After examining individual harvest yield components (effective number of pods/m2, seeds number/pods, complete seed percentage, one hundred seed weight (g), yield (g/m2) in each plot), plant dry weight of plant part was weighed. For each growth stage, significant differences were determined according to LSD test (Fisher) after ANOVA analysis.

6.2. Results and desucassion

Occupation of useful rhizobium inoculated on the seed coat was known to be low because of their low competition against indigenous rhizobia. This object was to clarify the effect of inoculation method and inoculum density of B. japonicum USDA110 on production of soybean. Five experimental plots were designed:, no inoculation (NI), seed coating inoculation with a density of 105 cells/seed (SI5) and 107 cells/seed (SI7), previous inoculation into the root zone with a density of 1.7×103 cells/g soil (PI7) and 1.7×105 cells/g soil (PI9). The PI plots were plowed after the BM2 mixture was soaked with rhizobium culture.

Table 11.

Transition of nodule number in each growth stage effected by inoculation methods.

Table 11 shows the effect of inoculation methods on nodulation efficiency. The PI treatment had high efficiency for the lateral roots at the V6.4 stage, but at R5.7, the efficiency was low. For all other root positions and inoculation methods, the efficiency was low. Occupation ratio of serotype USDA110 on the total root was significantly highest for SI7 and PI9 and lowest in PI7 at the V6.4 stage. At the R5.7 stage, the occupation ratio in the superficial and upper lateral roots increased especially by inoculation with the B. japonicum USDA110, except the superficial roots of PI7. Also, for whole roots, the occupation ratio was significantly increased by inoculation of B. japonicum USDA110, except for PI7 (Table 12).
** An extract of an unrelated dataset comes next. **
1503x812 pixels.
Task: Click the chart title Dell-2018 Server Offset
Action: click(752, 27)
However, the ARA showed a tendency to decrease with high density inoculum (Table 13). These results were complemented by seed yields of Fukuyutaka being highest in SI5 and SI7 (Table 14).

Table 12.

Occupation ratio of serotype USDA110 in nodule of each growth stage.

Table 13.

Acetylene reduction activity (ARA: μmole g-1 DW) at each growth stage.

Table 14.

Seed yield and yield components of each treatment.
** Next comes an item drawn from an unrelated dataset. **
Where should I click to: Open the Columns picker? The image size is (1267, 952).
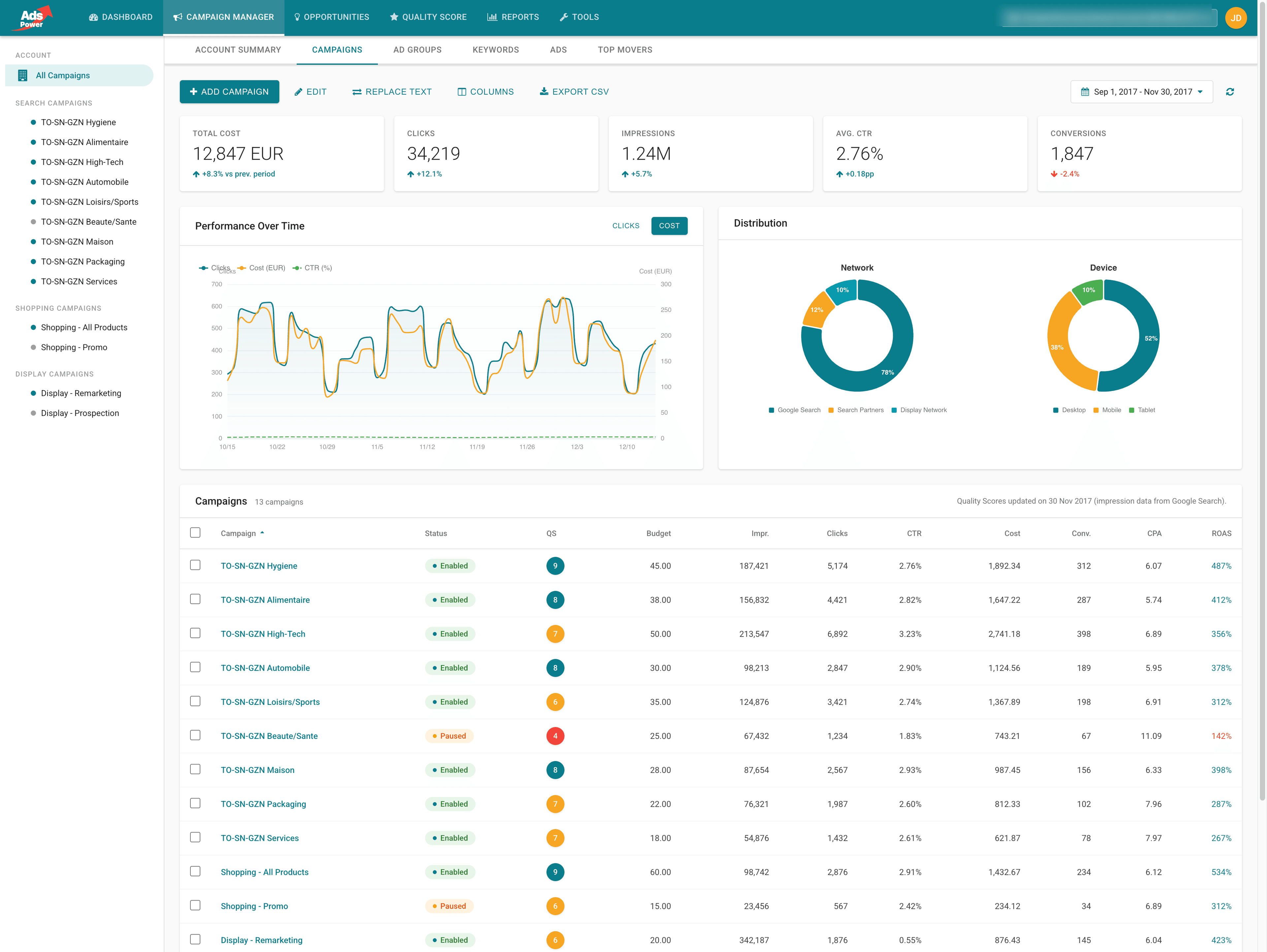click(486, 92)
Consequently, in SI5, SI7, and PI9 plots, occupation of serotype USDA110 was significantly high vs. other treatments. Since greater fixed nitrogen was distributed for these treatments to pods and seeds, yield (g/m2) significantly increased. It was thought that the density of 105 cells/seed was more effective at seed inoculation because there were no effect by increasing the inoculum above this density. And from the results of the PI9 plot, it was thought previous inoculation using BM2 (1.7×105 cells/seed) was effective in competition with the indigenous rhizobia for nodulation.
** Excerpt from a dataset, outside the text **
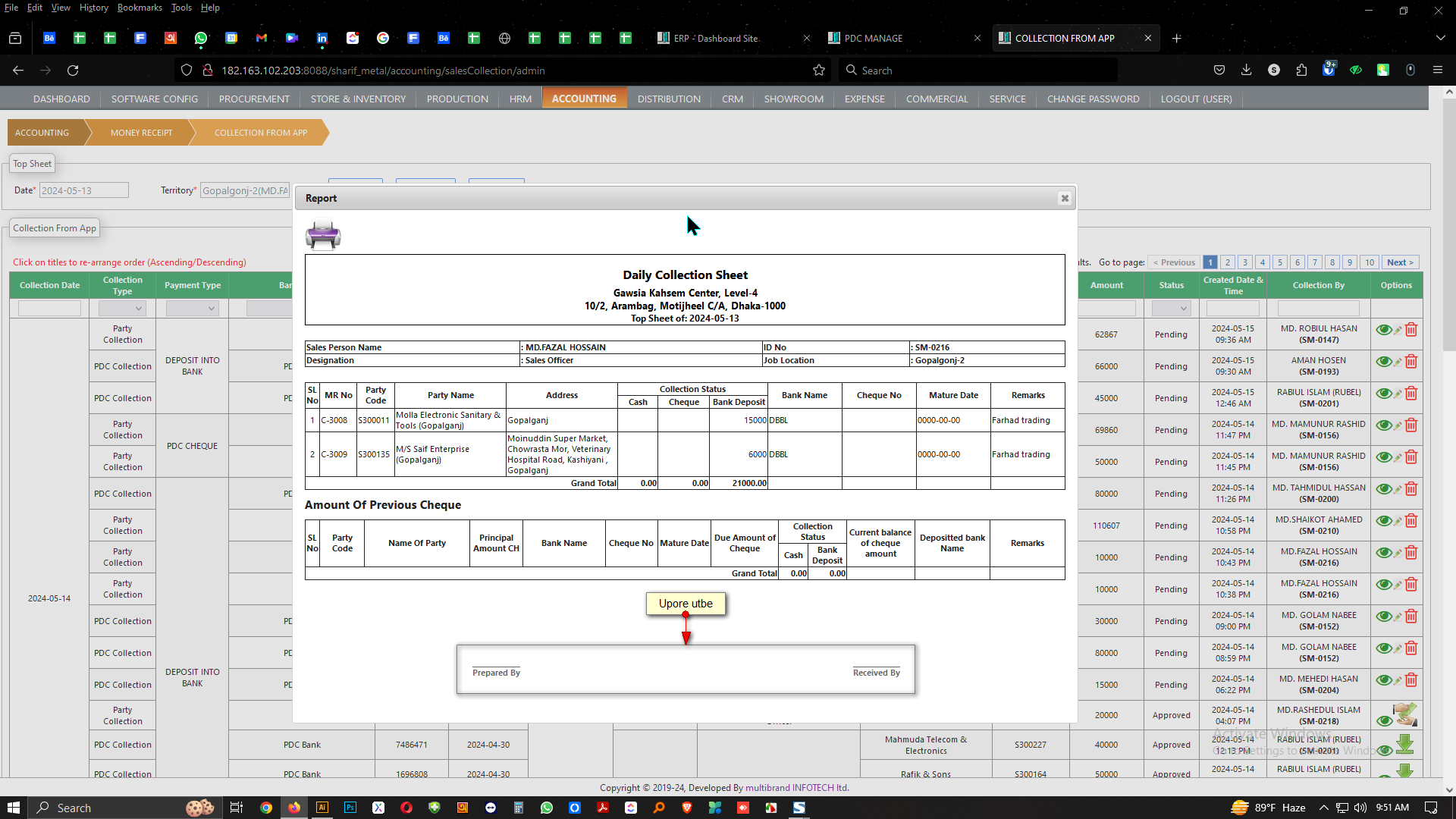Screen dimensions: 1456x819
Task: Click the hand-money icon on MD.RASHEDUL ISLAM row
Action: [x=1405, y=714]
Previous work showed that to successfully compete with indigenous rhizobium, introduced inoculum must be 1000 times greater [1]. However, in Canada, standard inoculum for soybean, kidney bean, and pea were 105 cells/seed [60]. Others have reported unsuccessful nodulation at high concentrations of B. japonicum USDA110 [68]. In this study, we demonstrated a significant increase in yield in both SI5 and SI7 treatments with inoculation concentrations of 105 cell/seed and 1.7 x 105 cell/seed, respectively. Increased inoculum density above these levels did not increase seed yield. We concluded that it is possible to increase yield through the introduction of rhizobium species having greater nitrogen fixation rates.